Hunger in Zimbabwe has become a major issue, particularly for low-income families and their children. Struggling families are often pressured to accept a dowry for their young daughters. This provides food for the rest of the family, as well as a potentially more food-secure situation for their daughter.

Approximately one out of every three girls in Zimbabwe are married before their 18th birthday. Girls living in the poorest 20% of households were more than four times as likely to marry before the age of 18 than those living in the wealthiest 20% of households.

Both poverty and hunger in Zimbabwe have resulted in an unsafe environment for children.

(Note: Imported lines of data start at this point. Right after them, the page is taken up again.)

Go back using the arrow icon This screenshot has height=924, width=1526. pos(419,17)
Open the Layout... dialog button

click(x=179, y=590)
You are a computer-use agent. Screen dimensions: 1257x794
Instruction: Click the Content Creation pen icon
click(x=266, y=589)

In order to combat hunger in Zimbabwe, the World Food Programme has implemented the Protracted Relief and Recovery Operation (PRRO). The three primary focus areas of the operation are disaster response, food assistance and nutrition.

The disaster response and risk reduction program are designed to support food-insecure households affected by severe drought during the growing season.

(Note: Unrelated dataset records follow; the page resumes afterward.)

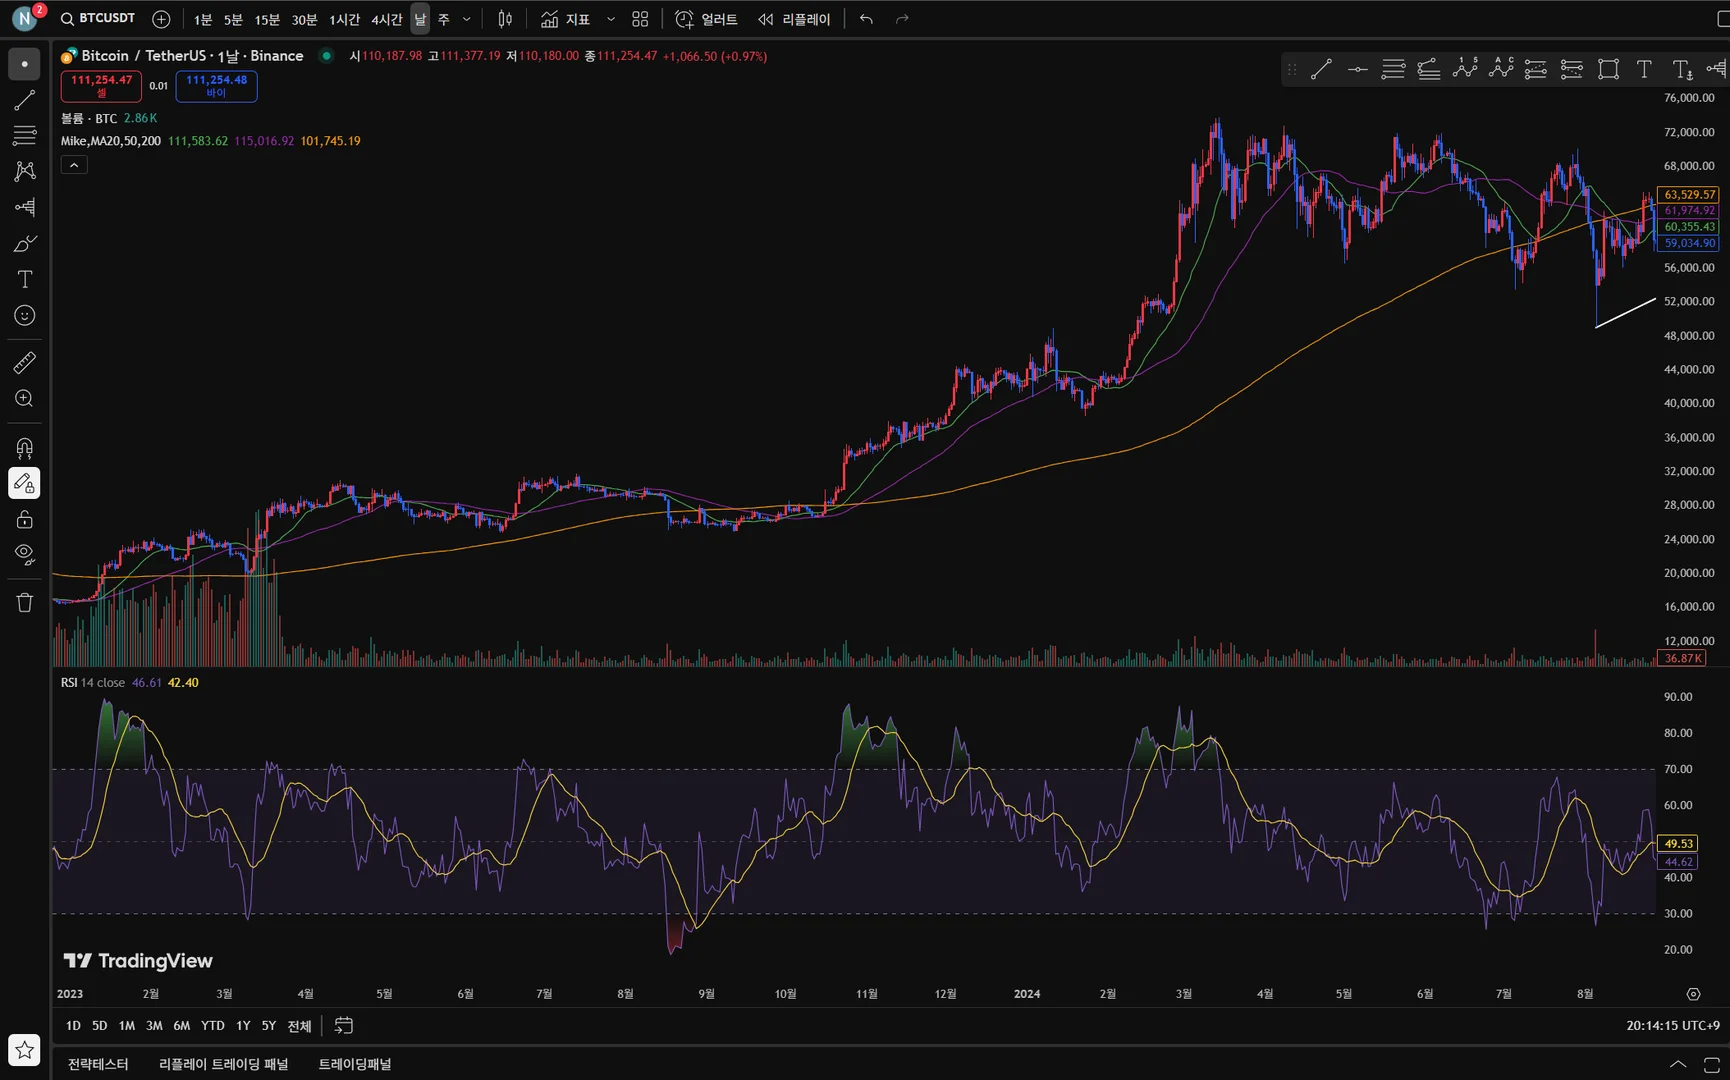1730x1080 pixels.
Task: Click the 얼러트 alert button
Action: click(707, 19)
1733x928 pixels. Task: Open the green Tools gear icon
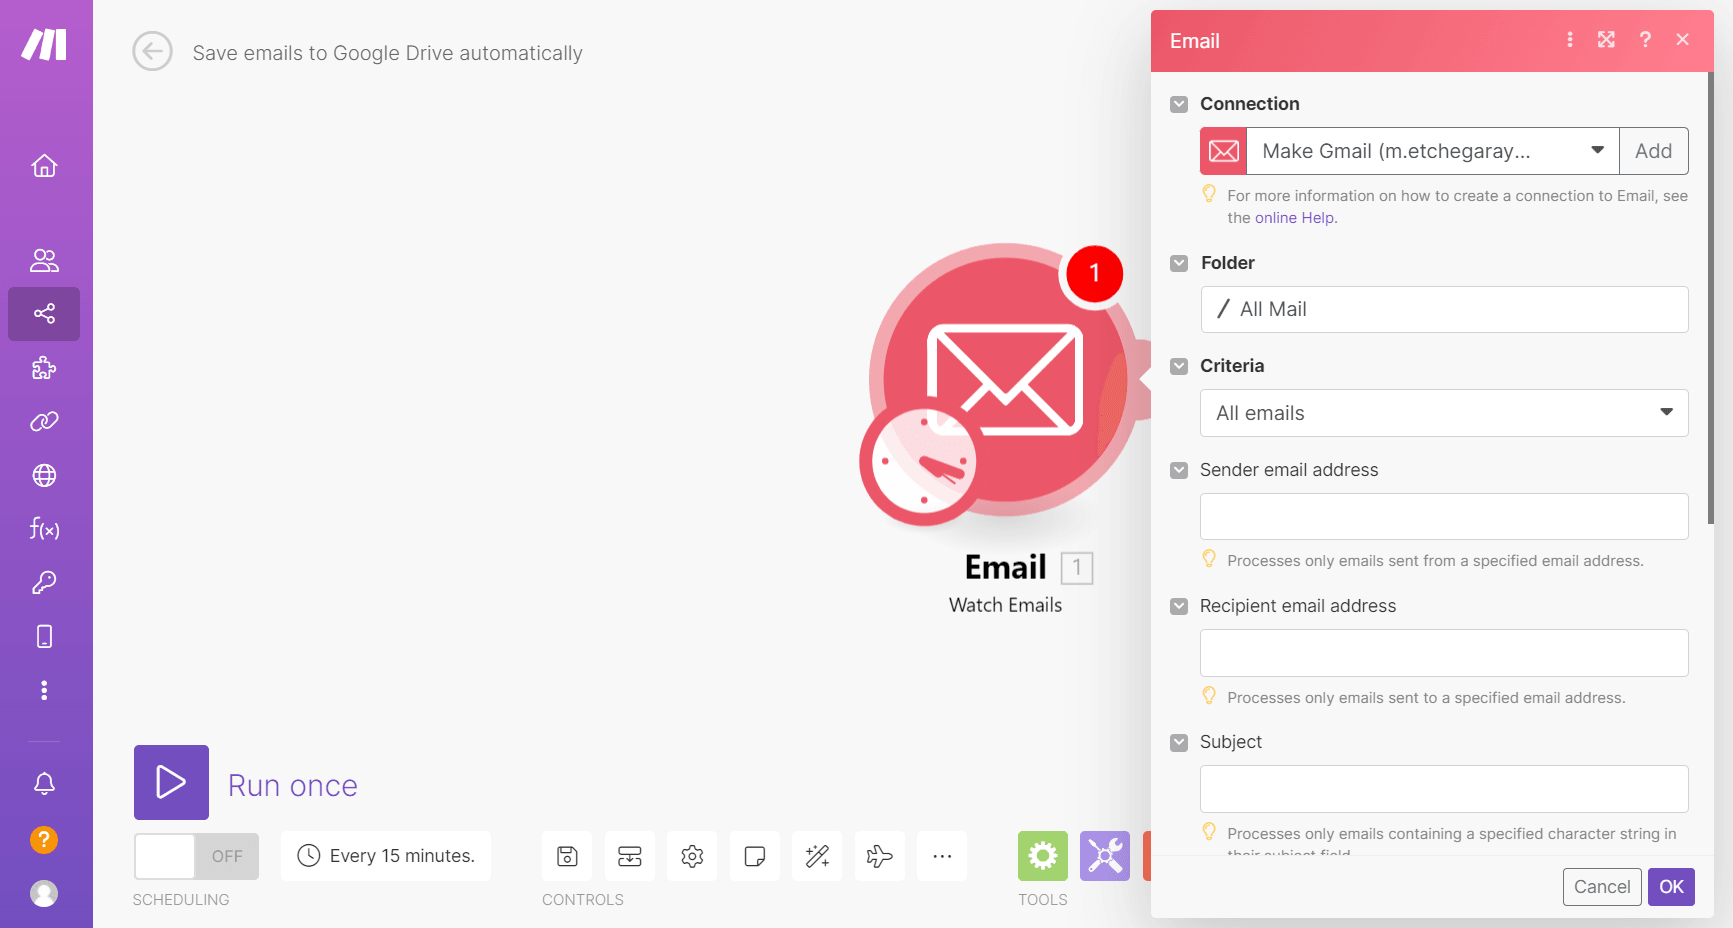tap(1042, 856)
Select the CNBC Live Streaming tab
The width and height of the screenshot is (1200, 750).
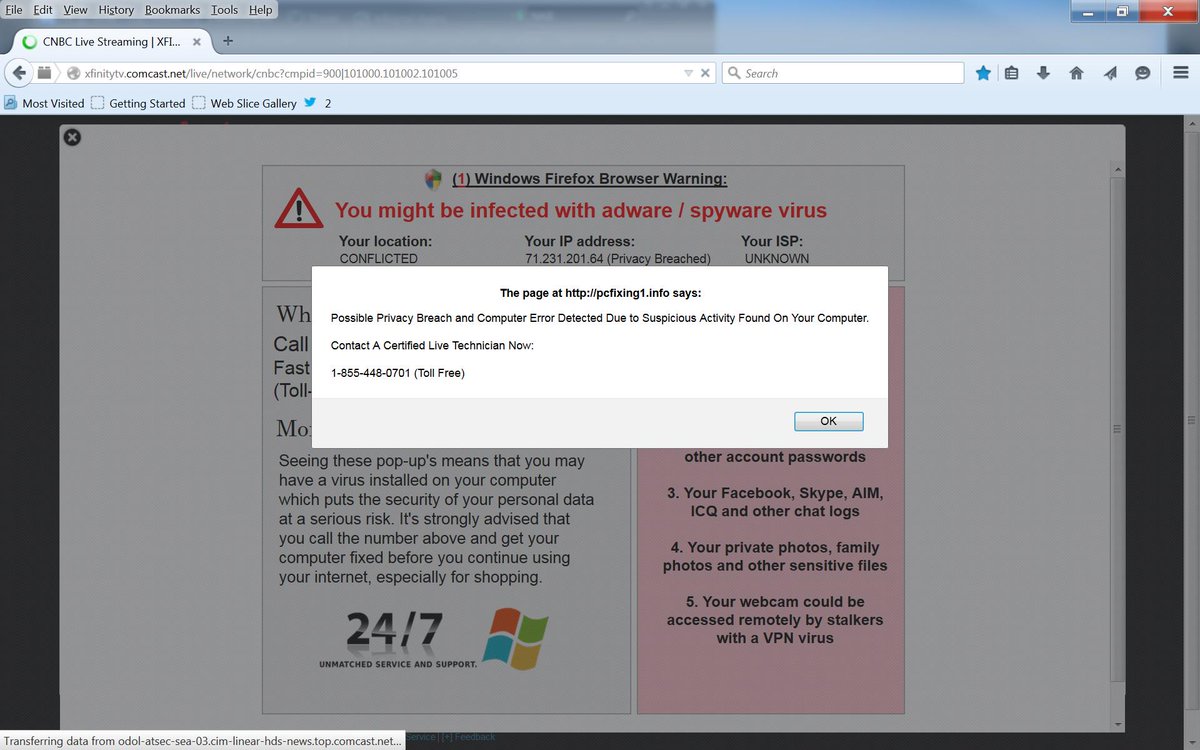pyautogui.click(x=110, y=42)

Food Assistance for Assets provides cash and in-kind transfers, along with activities that promote self-reliance. It empowers vulnerable communities to move away from a dependence on food assistance.

The health and nutrition promotion is responsible for the Moderately Acutely Malnourished treatment, which assists pregnant and nursing women and children under the age of five. A stunting prevention program was also established in the same district.

With the help of the World Food Programme and other international organizations, hunger in Zimbabwe is decreasing and children are able to live healthier and happier lives.